**What to do:**
Please state how many lines in the records below contain the string "should", with case counting. Reply with the number only.

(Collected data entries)
*** Begin section ***

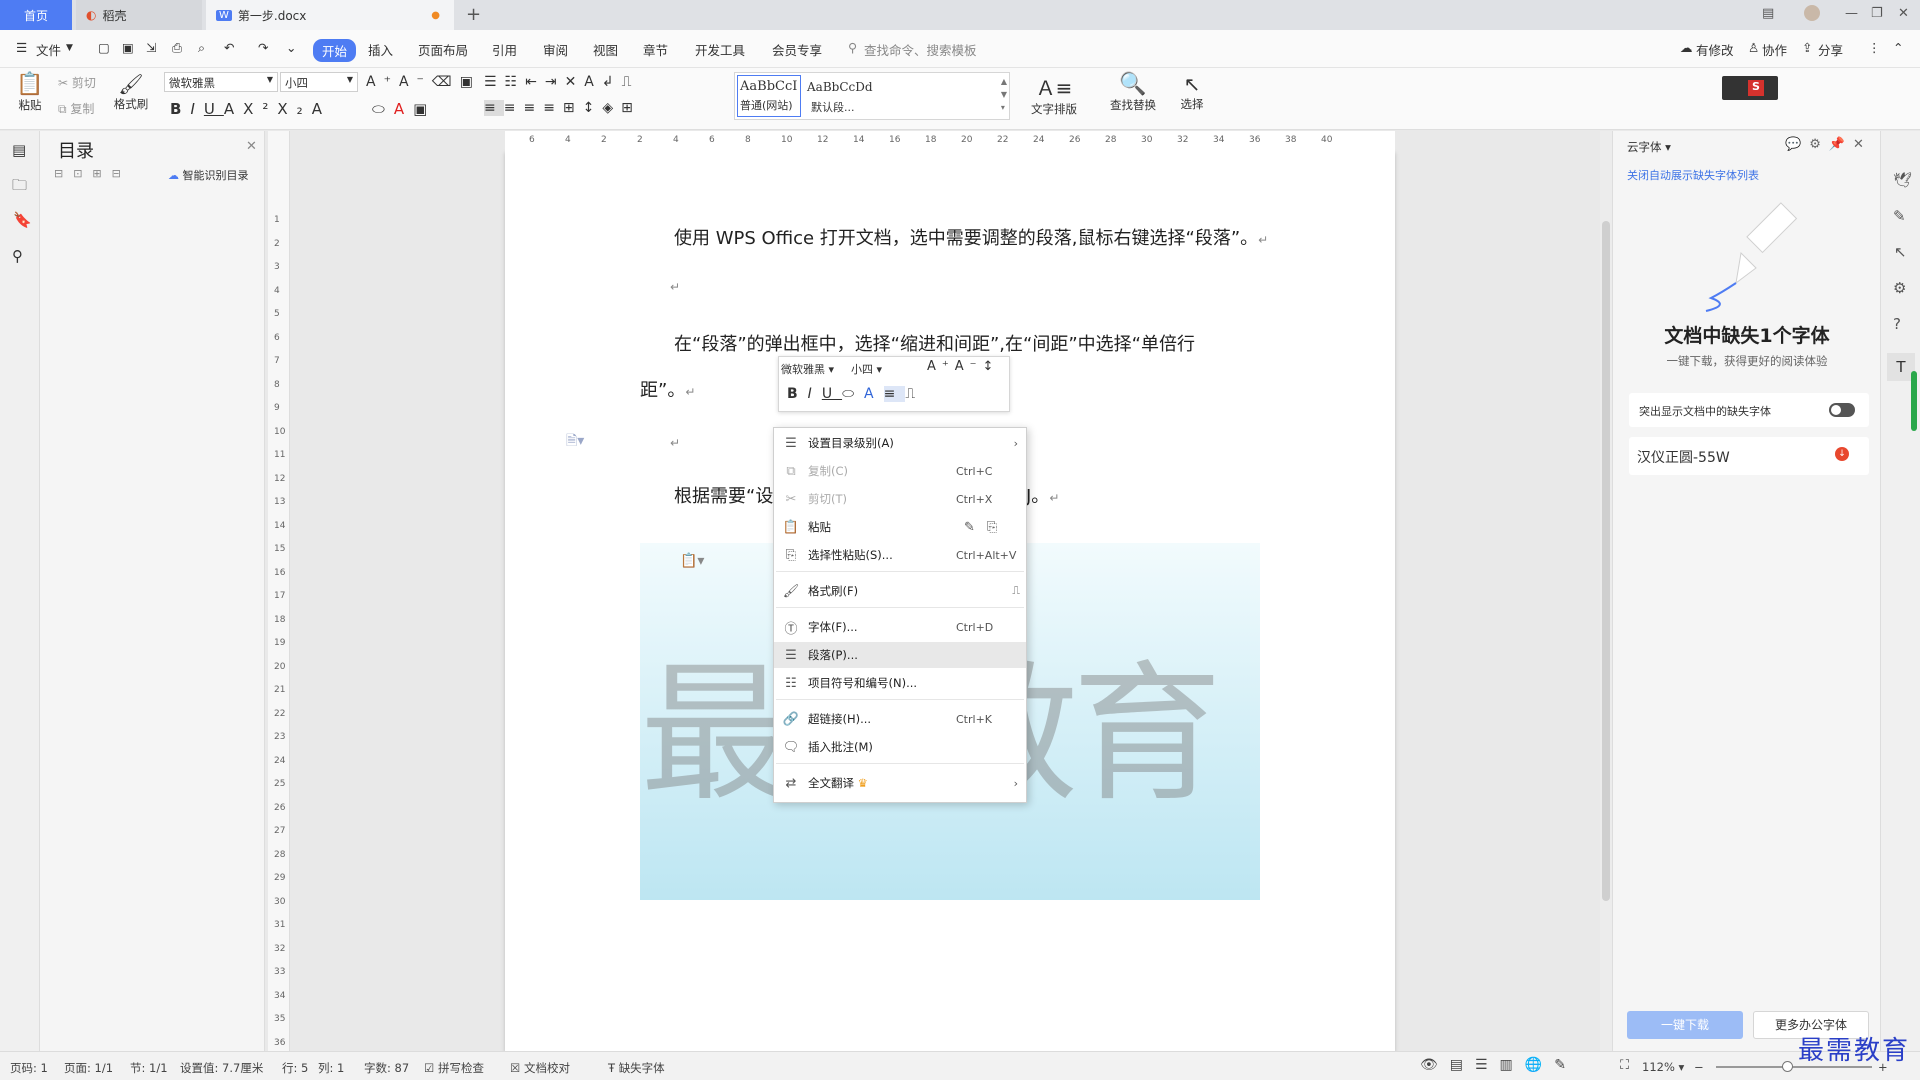 This screenshot has height=1080, width=1920. Describe the element at coordinates (720, 50) in the screenshot. I see `menu-developer: 开发工具` at that location.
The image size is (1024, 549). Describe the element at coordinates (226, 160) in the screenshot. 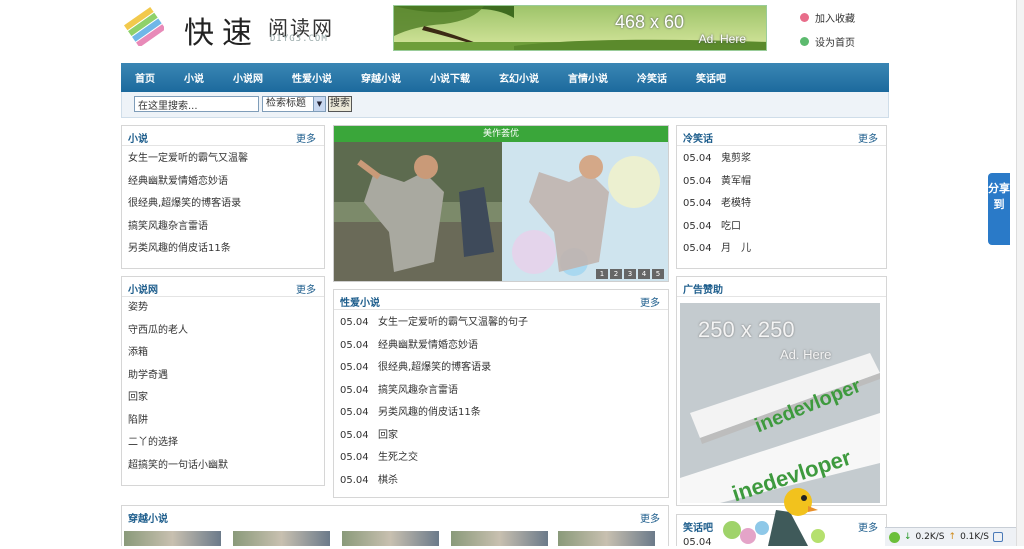

I see `list-item: 女生一定爱听的霸气又温馨` at that location.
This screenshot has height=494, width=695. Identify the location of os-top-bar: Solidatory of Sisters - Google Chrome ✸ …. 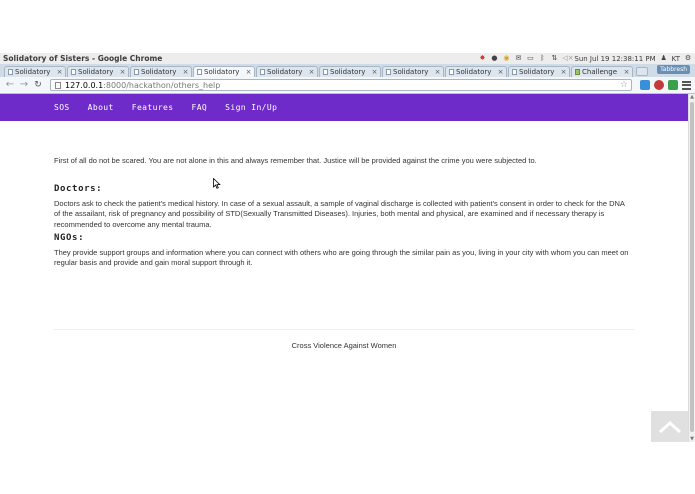
(348, 58).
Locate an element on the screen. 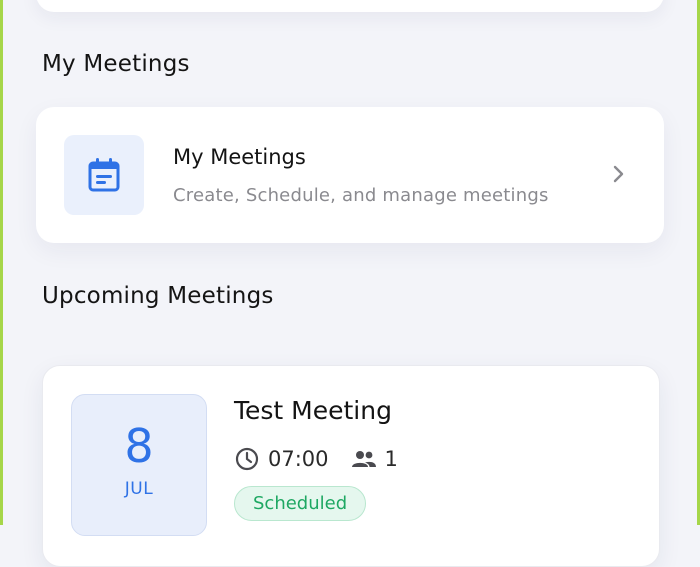  window-edge-left is located at coordinates (2, 262).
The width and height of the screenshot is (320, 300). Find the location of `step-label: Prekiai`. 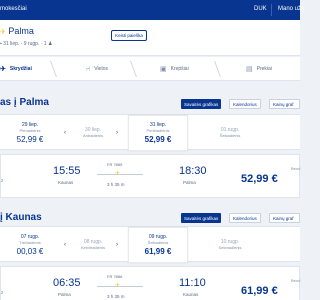

step-label: Prekiai is located at coordinates (264, 69).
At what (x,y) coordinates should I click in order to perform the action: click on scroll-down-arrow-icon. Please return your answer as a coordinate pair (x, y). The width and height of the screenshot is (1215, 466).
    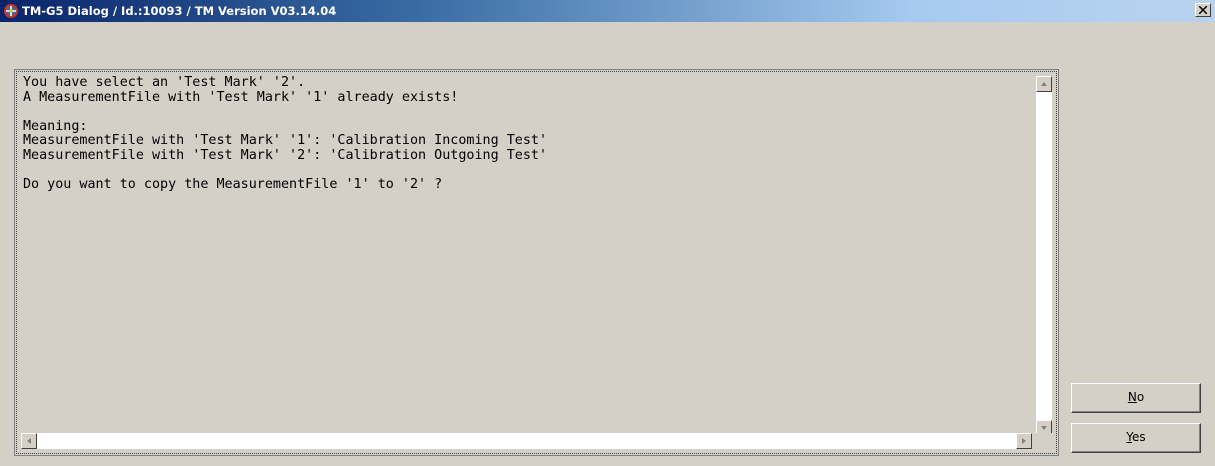
    Looking at the image, I should click on (1044, 428).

*** End section ***

**Result for this task:**
2